L'heure H approche. Finalement, la journée est passée plutôt vite. Ben quoi, vous n'avez pas le droit à un pot de départ ? Non, rien. Les pots de départ, les cadeaux, c'est pour les autres. Vous laissez un mot d'adieu, puis c'est le moment de laisser votre badge et votre ordinateur. Votre futur ex-chef vous invite pour un ultime mot. Vous auriez envie de lui dire que c'est une peau de vache, qu'il vous a bien eu, qu'en fait, personne ne l'aime. Mais rien ne sort de votre bouche ; vous être trop poli.
Et vous voilà dehors, comme d'habitude. Sauf que cette fois-ci, vous ne reviendrez pas demain. Vous n'êtes plus employé, vous êtes chômeur. Pour votre entreprise, c'est comme si vous n'aviez jamais été là. Un autre prendra votre bureau, votre téléphone et votre ordinateur. C'est fini.

jeudi 12 novembre 2020

Pas très protocolaire


La vie en entreprise, en ces temps de Covid, ça n'est pas terrible. Et j'y reviendrais. Mais il y a pire : vous pourriez être précaire !

Le Covid, c'est le genre d'instant où l'on a un besoin irrésistible de sécurité, que l'équipe soit plus soudée que jamais... Sauf qu'au contraire, les précaires sont livrés à eux-mêmes et leur mince filet de sécurité disparait.
Les entreprises profitent des confinements pour dégraisser discrètement. Il suffit de ne pas renouveler les contrats des prestataires et des intérimaires. C'est l'occasion de faire jouer le cas de "force majeure". Aux prestataires conservés, la mission est "temporairement suspendus". Dans les boites de prestation, on prolonge d'autant les périodes d'essai. Allez chercher de la motivation après 10 mois d'essai... Pour les personnes en portage, le chômage partiel n'existe pas : vous êtes au chômage tout court !

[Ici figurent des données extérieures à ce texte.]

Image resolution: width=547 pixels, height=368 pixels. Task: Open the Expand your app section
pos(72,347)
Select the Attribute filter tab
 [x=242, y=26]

Une fois de retour, les clients peuvent considérer que les masques font parti du "délit de marchandage". Charge à vous de vous débrouiller pour en trouver... Et bien sûr, interdiction de venir sur le site démasqué. En mai, certaines entreprises ont mis des semaines à fournir des masques à leur consultants. J'ai ainsi vu des prestataires laver et relaver leurs masques chirurgicaux, au mépris de leur utilisation.
Le télétravail ? Ce coup-ci, l'état l'a juste "conseillé" aux entreprises. Charge aux représentants du personnel de pousser leurs poins... Et les prestataires ? En théorie, leurs boites sont là pour les défendre. En pratique, le marché est morose. Les entreprises sont bien contentes d'avoir encore des clients. Quant à se mettre en porte-à-faux pour défendre un prestataire... J'ai connu un chef de service qui considérait que le télétravail, c'était la fête du slip... Car lui-même aimait prendre la clef des champs durant ses jours de télétravail... Donc, il voulait que les prestataires restent 5 jours sur 5 au bureau. Tant pis pour la distanciation. Seuls les plus méritants ont droit à UN jour de télétravail.

En règle générale, tout le monde oublie que s'il y a des règles et des protocoles sanitaires, c'est parce qu'il y a un risque sanitaire. Et que donc, on met inutilement les prestataires présents en danger.